### Problem description
Within the listing below, please copy exactly the lines between the line holding "[Side•Car, Accueil] (132, 9)" and the line holding "Insights (230, 16)", inclusive.

### Exercise materials
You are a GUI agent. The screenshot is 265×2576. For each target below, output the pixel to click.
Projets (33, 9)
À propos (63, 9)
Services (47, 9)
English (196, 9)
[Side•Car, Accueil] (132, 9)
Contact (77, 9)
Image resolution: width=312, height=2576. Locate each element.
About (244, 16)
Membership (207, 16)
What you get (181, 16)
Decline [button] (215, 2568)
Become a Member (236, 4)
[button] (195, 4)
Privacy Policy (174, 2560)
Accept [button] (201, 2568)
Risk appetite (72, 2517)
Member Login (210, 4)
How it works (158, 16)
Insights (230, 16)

--

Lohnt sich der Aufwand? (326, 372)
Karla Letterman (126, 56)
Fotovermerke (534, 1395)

--

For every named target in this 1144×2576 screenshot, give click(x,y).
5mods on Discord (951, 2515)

### Task answer
[Side•Car, Accueil] (132, 9)
Contact (77, 9)
Image resolution: width=312, height=2576. Locate each element.
About (244, 16)
Membership (207, 16)
What you get (181, 16)
Decline [button] (215, 2568)
Become a Member (236, 4)
[button] (195, 4)
Privacy Policy (174, 2560)
Accept [button] (201, 2568)
Risk appetite (72, 2517)
Member Login (210, 4)
How it works (158, 16)
Insights (230, 16)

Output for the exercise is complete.